-- Given instruction --
Rewrite the listing lines starting at the line that contains "Tap the leftmost silver solder lead" and ending at the line that contains "[x=298, y=12]", swapping "dimension" for "measurement" and leaving everything else unchanged. Omit the pictures from your answer.

** Begin Records provided **

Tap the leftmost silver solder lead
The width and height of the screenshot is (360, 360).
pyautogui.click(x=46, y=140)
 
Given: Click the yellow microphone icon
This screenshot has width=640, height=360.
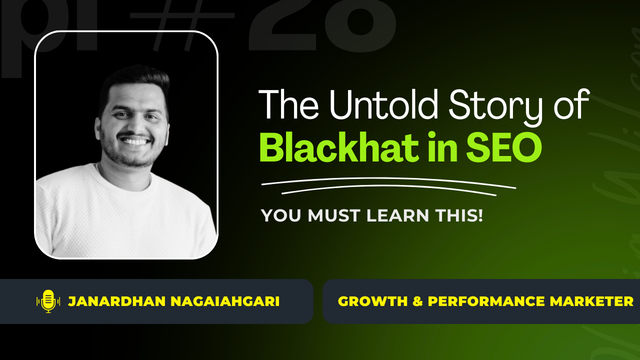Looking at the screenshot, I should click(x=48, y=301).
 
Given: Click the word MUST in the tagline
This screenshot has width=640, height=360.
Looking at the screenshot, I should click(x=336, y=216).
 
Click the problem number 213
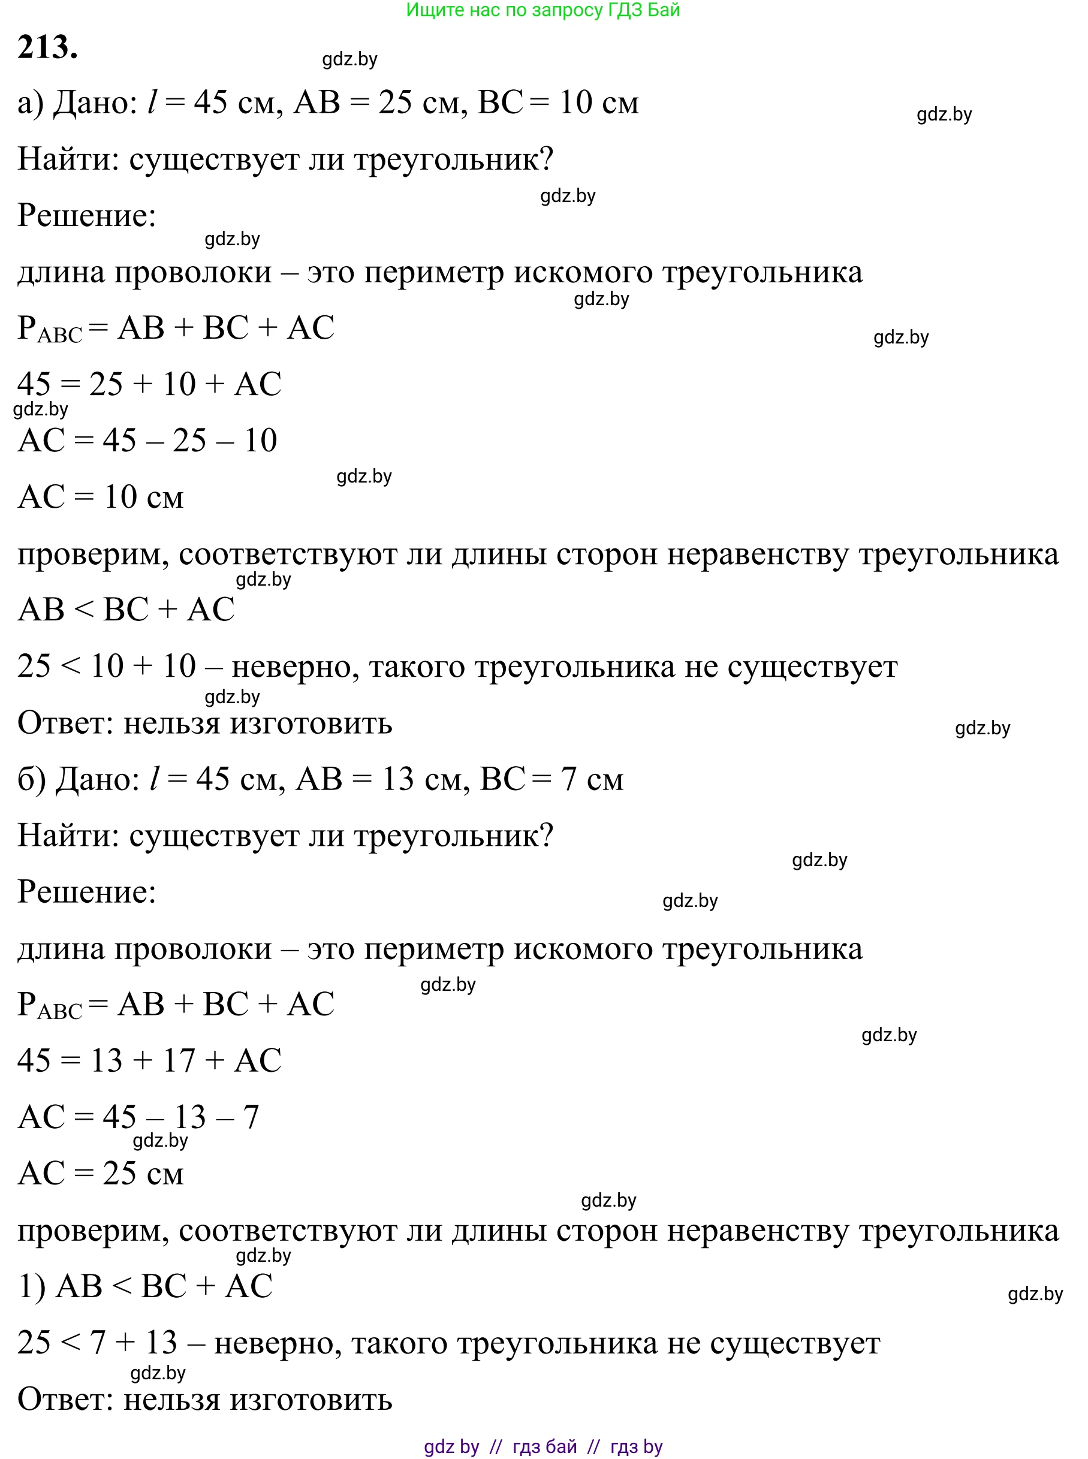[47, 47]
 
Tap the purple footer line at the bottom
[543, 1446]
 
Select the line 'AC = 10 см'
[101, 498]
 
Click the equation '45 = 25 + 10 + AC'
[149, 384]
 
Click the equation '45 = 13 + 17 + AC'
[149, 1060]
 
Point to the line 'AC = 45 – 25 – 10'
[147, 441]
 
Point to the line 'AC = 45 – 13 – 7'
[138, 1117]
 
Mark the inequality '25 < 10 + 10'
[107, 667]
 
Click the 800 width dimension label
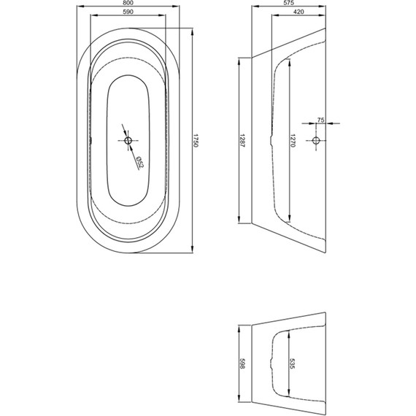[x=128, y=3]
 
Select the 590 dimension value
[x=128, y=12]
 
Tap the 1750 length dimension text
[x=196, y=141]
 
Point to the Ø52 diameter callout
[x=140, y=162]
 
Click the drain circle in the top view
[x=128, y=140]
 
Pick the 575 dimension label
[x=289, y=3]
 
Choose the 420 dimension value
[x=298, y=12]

** End Records provided **
** Begin Records provided **

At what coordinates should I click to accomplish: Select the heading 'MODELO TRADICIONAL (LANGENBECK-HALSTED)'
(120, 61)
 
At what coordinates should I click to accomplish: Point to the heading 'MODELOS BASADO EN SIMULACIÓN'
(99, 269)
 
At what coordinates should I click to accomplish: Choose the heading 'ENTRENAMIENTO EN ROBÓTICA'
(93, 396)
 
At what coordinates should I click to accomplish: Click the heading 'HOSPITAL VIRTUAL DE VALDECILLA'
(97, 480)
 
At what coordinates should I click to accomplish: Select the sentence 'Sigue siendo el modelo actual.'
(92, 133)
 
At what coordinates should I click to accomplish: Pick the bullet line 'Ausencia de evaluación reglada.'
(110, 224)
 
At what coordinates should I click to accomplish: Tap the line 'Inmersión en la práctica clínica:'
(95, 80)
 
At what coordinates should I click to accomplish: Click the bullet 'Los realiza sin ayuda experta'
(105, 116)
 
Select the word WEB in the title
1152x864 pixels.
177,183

** End Records provided **

-- Exercise output --
Tap the leftmost silver solder lead
The width and height of the screenshot is (360, 360).
pyautogui.click(x=46, y=140)
 
Given: Click the yellow microphone icon
This screenshot has width=640, height=360.
Looking at the screenshot, I should click(x=48, y=301).
 
Given: Click the word MUST in the tagline
This screenshot has width=640, height=360.
Looking at the screenshot, I should click(x=336, y=216).
 
Click the problem number 213
[47, 47]
 
Tap the purple footer line at the bottom
[543, 1446]
 
Select the line 'AC = 10 см'
[101, 498]
 
Click the equation '45 = 25 + 10 + AC'
[149, 384]
 
Click the equation '45 = 13 + 17 + AC'
[149, 1060]
 
Point to the line 'AC = 45 – 25 – 10'
[147, 441]
 
Point to the line 'AC = 45 – 13 – 7'
[138, 1117]
 
Mark the inequality '25 < 10 + 10'
[107, 667]
 
Click the 800 width measurement label
[x=128, y=3]
 
Select the 590 measurement value
[x=128, y=12]
 
Tap the 1750 length measurement text
[x=196, y=141]
 
Point to the Ø52 diameter callout
[x=140, y=162]
 
Click the drain circle in the top view
[x=128, y=140]
 
Pick the 575 measurement label
[x=289, y=3]
 
Choose the 420 measurement value
[x=298, y=12]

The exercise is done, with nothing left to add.